##### Texto de lectura #####

Luces y sombras de nuestro Centenario

A partir de 1910 –año en que se conmemoraron fastuosamente el Centenario de la Revolución de Mayo en la Argentina y el Grito de Dolores en México– se inició un ciclo de festividades oficiales en toda Hispanoamérica cuyo fin era manifestar el prestigio y el lugar que ocupaba cada nación celebrante en la comunidad internacional de la época, tomando como referente el transcurso de un siglo del comienzo de su vida independiente. Así, pues, todos los actos oficiales e inauguraciones de obras públicas tenían como fin demostrar al mundo la madurez de los pueblos nacidos de la disolución del Imperio Español a inicios del siglo anterior.

Cuando llegó al Perú la hora de conmemorar su primer siglo de vida independiente, el gobierno del presidente Augusto B. Leguía decidió que el acto central de las actividades laudatorias del Centenario fuera el develamiento, en presencia de las comitivas oficiales, del monumento al Libertador José de San Martín, obra del notable escultor español Mariano Benlliure.

Al llegar el momento de descubrir la estatua ecuestre, el velo que la cubría no cayó hasta que tuvo lugar la improvisada y audaz intervención del joven Artidoro Cossio, quien con gran esfuerzo logró desatar las amarras de la tela que cubría el monumento y así, finalmente, pudo declararse inaugurado el monumento y la Plaza del mismo nombre. Esta anécdota refleja el momento político peruano de hace un siglo.

Postal de 1955 cuando un 9 de julio se realizó homenaje a José de San Martín. Foto: GEC Archivo Histórico

Ecos de un gobierno autoritario

Ante los ojos del mundo el presidente Leguía trataba de ocultar la deriva autoritaria de su gobierno, pero en el camino dejaba expuestos hechos deshonrosos, opuestos a los ideales de libertad y respeto de la ley que eran continuamente denunciados en la prensa extranjera. Así, por ejemplo, “El Diario”, de Rosario, Argentina, comentando la situación política peruana decía:

“La prisión y el destierro del ex – canciller peruano, el señor (Melitón) Porras, que acaba de decretar el gobierno tiránico del señor Leguía, revista los caracteres de un gran escándalo internacional…

“¿Es posible que el gobierno de Leguía se atreva a recibir suntuosas embajadas de diferentes naciones cuando los hogares más respetables del Perú están vacíos y las prisiones repletas con los ciudadanos más ilustres?

“No son embajadas diplomáticas o militares las que hoy hacen falta en el Perú, sino nuevas cruzadas libertadoras que devuelvan al pueblo sus derechos para disponer sus destinos.

“El gobierno argentino, por una de esas ironías casuales, ha dado a su actitud respecto del próximo centenario de la Independencia Peruana un sesgo que responde a la situación. No envía una embajada diplomática o militar encargada de rendir homenaje a la obra libertadora de San Martín, sino que destina una evangélica misión sacerdotal, como antaño iban los misioneros abnegados a los pueblos infieles para convertirlos.

##### Datos #####

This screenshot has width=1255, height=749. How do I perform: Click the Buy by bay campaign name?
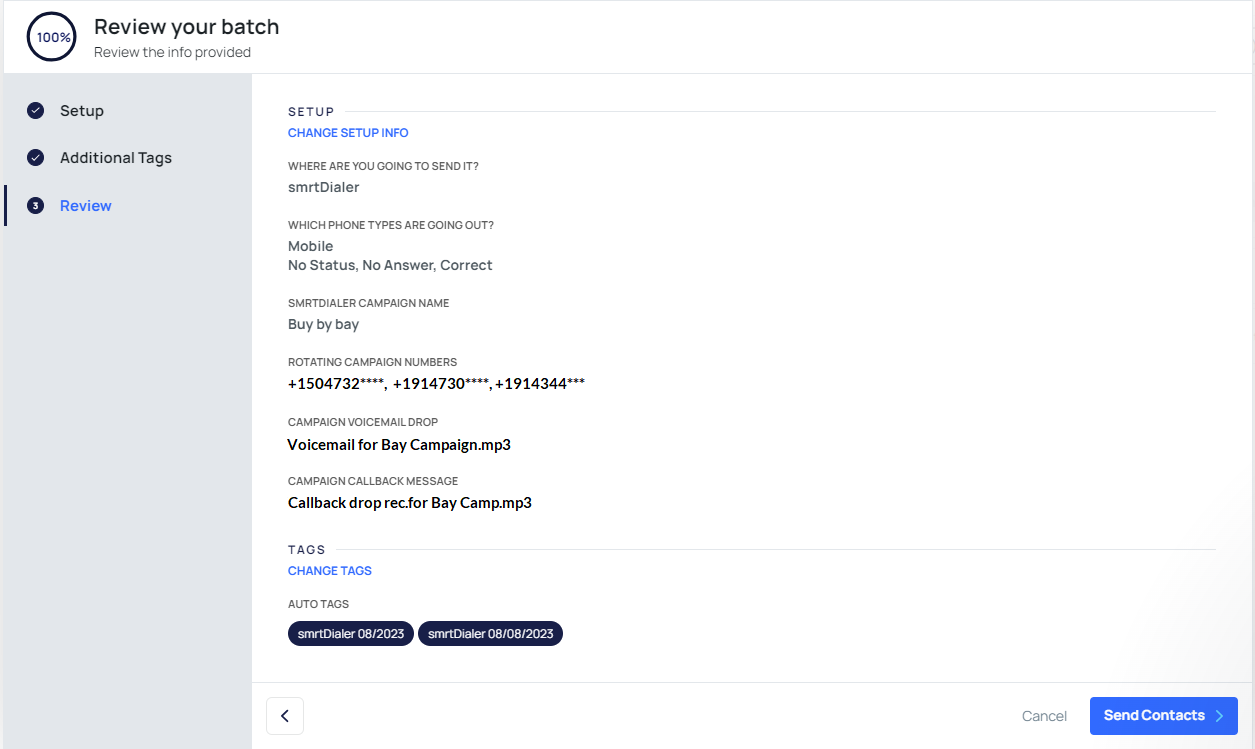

#####

▶ [Tus tareas]:
• a. Del texto sobre el Centenario, cita todo lo que va desde "Ecos de un gobierno" hasta "ciudadanos más ilustres?".
• b. Según el texto sobre el Centenario, ¿quién hizo el monumento a José de San Martín?

▶ [Respuestas]:
• a.
Ecos de un gobierno autoritario

Ante los ojos del mundo el presidente Leguía trataba de ocultar la deriva autoritaria de su gobierno, pero en el camino dejaba expuestos hechos deshonrosos, opuestos a los ideales de libertad y respeto de la ley que eran continuamente denunciados en la prensa extranjera. Así, por ejemplo, “El Diario”, de Rosario, Argentina, comentando la situación política peruana decía:

“La prisión y el destierro del ex – canciller peruano, el señor (Melitón) Porras, que acaba de decretar el gobierno tiránico del señor Leguía, revista los caracteres de un gran escándalo internacional…

“¿Es posible que el gobierno de Leguía se atreva a recibir suntuosas embajadas de diferentes naciones cuando los hogares más respetables del Perú están vacíos y las prisiones repletas con los ciudadanos más ilustres?

• b. El escultor español Mariano Benlliure.